Some USC fans have complained about the tougher competition that Texas and Oklahoma, a pair of traditional national powerhouses, would pose to the Gamecocks, often an also-ran in SEC football.

"I'm like, 'Too much competition? Like they're better than the current competition? No, they're just like current competition," Pastides told the Columbia Rotary Club. "Every game we play is like, 'Oh my God, how are we going to play them?' And now we've got two more. But I do respect the fans, of course, and I know where they're coming from."

Their addition, however, is expected to add revenue to conference schools. Pastides noted that adding new schools could boost the Columbia-area economy when they visit Williams-Brice Stadium.

The Gamecocks athletic department needed to borrow $46 million from the university to offset COVID-related losses from canceled games as well as the $15 million buyout of former football coach Will Muschamp and his staff.

Texas and Oklahoma said they intend to honor their existing "grant of rights agreements," that give the Big 12 control of the schools' media rights. The Big 12′s television contracts with ESPN and Fox expire in 2025. 

“However, both universities will continue to monitor the rapidly evolving collegiate athletics landscape as they consider how best to position their athletics programs in the future,” the schools said in a joint statement.

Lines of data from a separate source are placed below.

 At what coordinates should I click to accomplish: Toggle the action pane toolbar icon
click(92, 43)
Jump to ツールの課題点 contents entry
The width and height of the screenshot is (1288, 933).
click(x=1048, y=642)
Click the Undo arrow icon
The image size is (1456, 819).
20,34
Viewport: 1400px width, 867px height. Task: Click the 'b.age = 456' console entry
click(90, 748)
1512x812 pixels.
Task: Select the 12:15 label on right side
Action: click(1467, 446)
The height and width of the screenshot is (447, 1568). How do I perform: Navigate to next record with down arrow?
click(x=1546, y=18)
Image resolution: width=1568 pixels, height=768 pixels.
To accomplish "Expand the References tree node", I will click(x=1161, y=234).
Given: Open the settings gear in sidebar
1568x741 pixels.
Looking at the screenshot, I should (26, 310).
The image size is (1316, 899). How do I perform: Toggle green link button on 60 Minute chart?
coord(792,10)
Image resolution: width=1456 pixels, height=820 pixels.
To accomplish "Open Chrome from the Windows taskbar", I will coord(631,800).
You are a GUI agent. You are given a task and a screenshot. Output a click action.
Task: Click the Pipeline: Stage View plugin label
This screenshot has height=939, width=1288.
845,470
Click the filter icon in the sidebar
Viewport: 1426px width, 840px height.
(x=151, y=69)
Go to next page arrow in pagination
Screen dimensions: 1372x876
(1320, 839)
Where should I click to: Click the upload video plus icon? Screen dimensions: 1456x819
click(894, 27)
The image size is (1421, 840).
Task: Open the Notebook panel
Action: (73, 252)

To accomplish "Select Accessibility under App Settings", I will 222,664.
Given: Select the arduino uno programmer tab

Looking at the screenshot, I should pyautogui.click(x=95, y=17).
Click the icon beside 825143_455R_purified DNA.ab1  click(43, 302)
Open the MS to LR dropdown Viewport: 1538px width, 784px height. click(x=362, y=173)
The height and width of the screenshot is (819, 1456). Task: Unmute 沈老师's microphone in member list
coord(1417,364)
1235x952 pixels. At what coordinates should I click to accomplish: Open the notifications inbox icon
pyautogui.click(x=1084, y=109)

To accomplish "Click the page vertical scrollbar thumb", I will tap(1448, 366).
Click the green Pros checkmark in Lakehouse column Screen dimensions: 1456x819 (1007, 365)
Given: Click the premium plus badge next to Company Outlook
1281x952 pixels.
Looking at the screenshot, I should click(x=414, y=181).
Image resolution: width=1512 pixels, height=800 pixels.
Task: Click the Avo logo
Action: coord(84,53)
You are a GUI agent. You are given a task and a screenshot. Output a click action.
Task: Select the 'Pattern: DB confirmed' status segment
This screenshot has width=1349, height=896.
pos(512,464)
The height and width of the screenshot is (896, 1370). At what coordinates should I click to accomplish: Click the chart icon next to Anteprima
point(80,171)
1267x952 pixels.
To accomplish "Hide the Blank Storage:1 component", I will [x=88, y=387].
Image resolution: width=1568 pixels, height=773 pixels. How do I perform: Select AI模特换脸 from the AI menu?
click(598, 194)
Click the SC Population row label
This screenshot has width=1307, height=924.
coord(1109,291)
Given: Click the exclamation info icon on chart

The Big 12's TV deals make up the bulk of the conference's revenue. The conference distributed $34.5 million to its schools this year. The SEC announced an average payout to each of its members of $44.6 million in January.

Pastides said he understands the frustration of leaders at Texas A&M, which left the Big 12 because of Texas' outsized influence in that conference and oppose playing again in the same conference with the Longhorns.

"I'm not sure that their fans feel that way about it, but I can understand that we respect that deeply, so we're going to start having conversations about that," Pastides said.

The SEC will not allow one school to have so much sway, Pastides said. That means expecting Texas to drop the Longhorn Network if the school joins the SEC, which has its own dedicated sports channel.

"They will be cooperative because that's the way the SEC does it," he said. "We're not going to welcome or accept anybody who wants to play by a different set of rules." 

The Associated Press contributed to this report.